Welche Nationalitäten sind an der Kollaboration beteiligt?
Bei H.E.S.S. sind im Moment knapp 200 Personen aus zwölf Nationen beteiligt. Dabei bilden Deutschland und Frankreich den Schwerpunkt. Dann sind unter anderem noch England, Irland, Schweden, Österreich, Polen, Tschechien und Armenien dabei, aber auch Australien, Südafrika und Namibia.
Es ist also hauptsächlich ein europäisches Projekt?
Das Zentrum bilden sicher die europäischen Institute. Gebaut wurden die Teleskope im Wesentlichen von Deutschland und Frankreich.

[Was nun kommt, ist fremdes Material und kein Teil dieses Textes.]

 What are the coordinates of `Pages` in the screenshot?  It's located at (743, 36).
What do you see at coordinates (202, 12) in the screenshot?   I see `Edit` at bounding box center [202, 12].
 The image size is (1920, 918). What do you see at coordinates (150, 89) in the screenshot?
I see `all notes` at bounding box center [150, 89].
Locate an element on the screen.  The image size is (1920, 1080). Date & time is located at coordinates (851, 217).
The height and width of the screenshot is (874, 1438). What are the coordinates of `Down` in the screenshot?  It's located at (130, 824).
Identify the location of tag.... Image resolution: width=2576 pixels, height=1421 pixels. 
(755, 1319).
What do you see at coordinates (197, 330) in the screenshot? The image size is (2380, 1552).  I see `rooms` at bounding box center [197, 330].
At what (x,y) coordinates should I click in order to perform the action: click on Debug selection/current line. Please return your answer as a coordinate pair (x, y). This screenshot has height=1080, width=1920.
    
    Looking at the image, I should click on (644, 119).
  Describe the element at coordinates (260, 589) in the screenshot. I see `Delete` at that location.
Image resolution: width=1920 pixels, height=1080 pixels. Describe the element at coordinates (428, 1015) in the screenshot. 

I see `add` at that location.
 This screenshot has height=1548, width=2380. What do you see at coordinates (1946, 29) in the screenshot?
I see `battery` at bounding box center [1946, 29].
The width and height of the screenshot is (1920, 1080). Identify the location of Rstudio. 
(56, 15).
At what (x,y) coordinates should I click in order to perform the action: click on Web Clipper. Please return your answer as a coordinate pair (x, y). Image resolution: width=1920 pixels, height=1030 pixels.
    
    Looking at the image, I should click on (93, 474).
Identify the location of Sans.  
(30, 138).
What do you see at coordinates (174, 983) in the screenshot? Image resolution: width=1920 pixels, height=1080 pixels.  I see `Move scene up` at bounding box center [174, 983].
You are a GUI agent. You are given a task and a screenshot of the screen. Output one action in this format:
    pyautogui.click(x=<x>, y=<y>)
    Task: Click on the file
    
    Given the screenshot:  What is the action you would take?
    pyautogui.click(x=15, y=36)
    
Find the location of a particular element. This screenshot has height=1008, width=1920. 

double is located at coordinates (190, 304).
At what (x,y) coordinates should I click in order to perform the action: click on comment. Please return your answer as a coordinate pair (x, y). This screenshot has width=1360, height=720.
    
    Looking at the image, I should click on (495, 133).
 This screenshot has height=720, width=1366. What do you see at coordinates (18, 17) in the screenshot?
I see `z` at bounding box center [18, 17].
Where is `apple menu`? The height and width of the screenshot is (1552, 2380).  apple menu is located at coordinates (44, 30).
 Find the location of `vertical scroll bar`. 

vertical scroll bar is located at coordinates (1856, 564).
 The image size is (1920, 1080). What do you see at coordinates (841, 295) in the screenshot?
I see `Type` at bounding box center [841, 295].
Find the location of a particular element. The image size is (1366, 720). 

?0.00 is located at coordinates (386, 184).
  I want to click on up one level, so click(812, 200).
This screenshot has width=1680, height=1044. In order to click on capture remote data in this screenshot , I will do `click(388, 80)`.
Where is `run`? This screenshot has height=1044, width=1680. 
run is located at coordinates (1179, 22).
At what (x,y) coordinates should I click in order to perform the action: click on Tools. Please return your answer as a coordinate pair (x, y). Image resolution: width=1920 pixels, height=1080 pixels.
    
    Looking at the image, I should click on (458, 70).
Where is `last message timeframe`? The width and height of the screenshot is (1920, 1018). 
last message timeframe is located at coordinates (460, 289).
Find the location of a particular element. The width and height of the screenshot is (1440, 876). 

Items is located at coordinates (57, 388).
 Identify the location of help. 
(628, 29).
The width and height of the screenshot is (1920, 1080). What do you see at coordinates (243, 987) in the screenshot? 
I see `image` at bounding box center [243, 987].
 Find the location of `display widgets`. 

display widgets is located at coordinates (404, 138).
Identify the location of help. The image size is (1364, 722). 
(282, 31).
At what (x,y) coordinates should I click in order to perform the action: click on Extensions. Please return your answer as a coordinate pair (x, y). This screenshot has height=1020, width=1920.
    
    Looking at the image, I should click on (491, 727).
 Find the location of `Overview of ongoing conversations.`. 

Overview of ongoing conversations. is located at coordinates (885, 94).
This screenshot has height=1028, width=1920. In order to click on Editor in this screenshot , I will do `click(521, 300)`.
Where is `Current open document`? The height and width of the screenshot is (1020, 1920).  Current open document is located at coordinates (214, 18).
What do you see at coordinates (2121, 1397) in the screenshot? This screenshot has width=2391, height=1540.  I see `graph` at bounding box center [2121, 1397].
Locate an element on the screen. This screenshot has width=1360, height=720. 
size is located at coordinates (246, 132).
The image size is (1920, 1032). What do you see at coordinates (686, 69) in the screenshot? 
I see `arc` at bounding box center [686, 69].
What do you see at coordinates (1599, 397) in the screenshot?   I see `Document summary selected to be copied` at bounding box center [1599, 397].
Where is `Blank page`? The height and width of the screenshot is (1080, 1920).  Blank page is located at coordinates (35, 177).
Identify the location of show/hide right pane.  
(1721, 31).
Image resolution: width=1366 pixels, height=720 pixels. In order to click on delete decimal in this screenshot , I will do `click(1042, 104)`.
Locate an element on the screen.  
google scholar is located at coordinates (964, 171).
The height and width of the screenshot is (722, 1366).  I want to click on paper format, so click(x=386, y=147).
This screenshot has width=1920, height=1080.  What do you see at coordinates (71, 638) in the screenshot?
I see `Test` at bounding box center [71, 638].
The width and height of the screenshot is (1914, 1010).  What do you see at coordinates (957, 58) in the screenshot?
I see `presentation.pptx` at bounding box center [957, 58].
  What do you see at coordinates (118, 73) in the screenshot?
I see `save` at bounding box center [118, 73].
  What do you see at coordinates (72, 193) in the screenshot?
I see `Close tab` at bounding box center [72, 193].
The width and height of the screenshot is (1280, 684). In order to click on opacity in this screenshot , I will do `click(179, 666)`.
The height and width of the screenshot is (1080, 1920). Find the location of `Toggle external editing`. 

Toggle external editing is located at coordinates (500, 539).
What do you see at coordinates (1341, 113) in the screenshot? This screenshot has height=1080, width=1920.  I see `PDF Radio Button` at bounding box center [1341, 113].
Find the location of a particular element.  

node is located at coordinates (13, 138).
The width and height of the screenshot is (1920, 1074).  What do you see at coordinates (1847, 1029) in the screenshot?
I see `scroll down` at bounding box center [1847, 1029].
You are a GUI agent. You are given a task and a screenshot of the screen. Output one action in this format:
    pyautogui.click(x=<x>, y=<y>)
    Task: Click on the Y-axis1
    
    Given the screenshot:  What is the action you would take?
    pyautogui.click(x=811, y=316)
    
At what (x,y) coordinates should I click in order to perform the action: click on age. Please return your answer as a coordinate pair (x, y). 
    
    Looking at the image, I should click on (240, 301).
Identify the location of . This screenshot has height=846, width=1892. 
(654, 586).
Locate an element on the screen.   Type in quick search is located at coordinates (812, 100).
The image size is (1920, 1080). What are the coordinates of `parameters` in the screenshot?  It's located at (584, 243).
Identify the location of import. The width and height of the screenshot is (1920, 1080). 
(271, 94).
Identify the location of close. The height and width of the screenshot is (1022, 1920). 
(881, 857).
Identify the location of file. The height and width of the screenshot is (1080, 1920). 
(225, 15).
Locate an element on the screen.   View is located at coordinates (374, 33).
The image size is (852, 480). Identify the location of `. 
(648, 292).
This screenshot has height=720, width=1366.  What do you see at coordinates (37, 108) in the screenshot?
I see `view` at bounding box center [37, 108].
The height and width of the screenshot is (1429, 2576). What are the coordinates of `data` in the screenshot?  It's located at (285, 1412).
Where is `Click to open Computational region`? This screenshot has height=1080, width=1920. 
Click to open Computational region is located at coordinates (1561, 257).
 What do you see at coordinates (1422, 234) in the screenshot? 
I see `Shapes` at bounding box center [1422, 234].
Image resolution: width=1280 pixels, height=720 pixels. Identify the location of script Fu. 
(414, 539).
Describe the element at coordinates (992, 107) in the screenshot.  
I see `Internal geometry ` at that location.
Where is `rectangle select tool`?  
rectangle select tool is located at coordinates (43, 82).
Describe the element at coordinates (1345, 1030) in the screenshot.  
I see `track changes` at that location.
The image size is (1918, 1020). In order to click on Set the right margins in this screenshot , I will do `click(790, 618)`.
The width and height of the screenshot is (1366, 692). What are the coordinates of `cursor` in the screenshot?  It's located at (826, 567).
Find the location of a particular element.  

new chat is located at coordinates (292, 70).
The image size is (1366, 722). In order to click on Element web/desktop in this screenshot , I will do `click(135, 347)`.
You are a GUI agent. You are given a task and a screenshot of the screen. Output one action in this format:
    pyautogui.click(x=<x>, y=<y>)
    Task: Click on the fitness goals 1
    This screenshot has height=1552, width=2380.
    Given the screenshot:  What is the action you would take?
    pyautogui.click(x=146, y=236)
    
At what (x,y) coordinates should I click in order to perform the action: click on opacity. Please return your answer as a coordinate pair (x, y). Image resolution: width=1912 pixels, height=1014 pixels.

Und warum der Standort Namibia?
Wir wollten auf die südliche Hemisphäre, weil man da den zentralen Bereich der Galaxis am besten sieht. Letztlich braucht man Bedingungen wie bei der optischen Astronomie: einen wolkenfreien und einen dunklen Himmel. Die Standorte, die das liefern, sind im Wesentlichen Namibia und die Westküste von Südamerika, wo die ESO-Teleskope stehen. Wir hatten uns beides überlegt. Dass wir letztlich in Namibia gelandet sind, hat zum Teil historische Gründe; die Max-Planck-Gesellschaft war schon früher dort aktiv und hat Teleskopstandorte untersucht.
War es rein politisch schwierig, die Projekte in diesem Land umzusetzen, oder war es einfach, das durchzubekommen?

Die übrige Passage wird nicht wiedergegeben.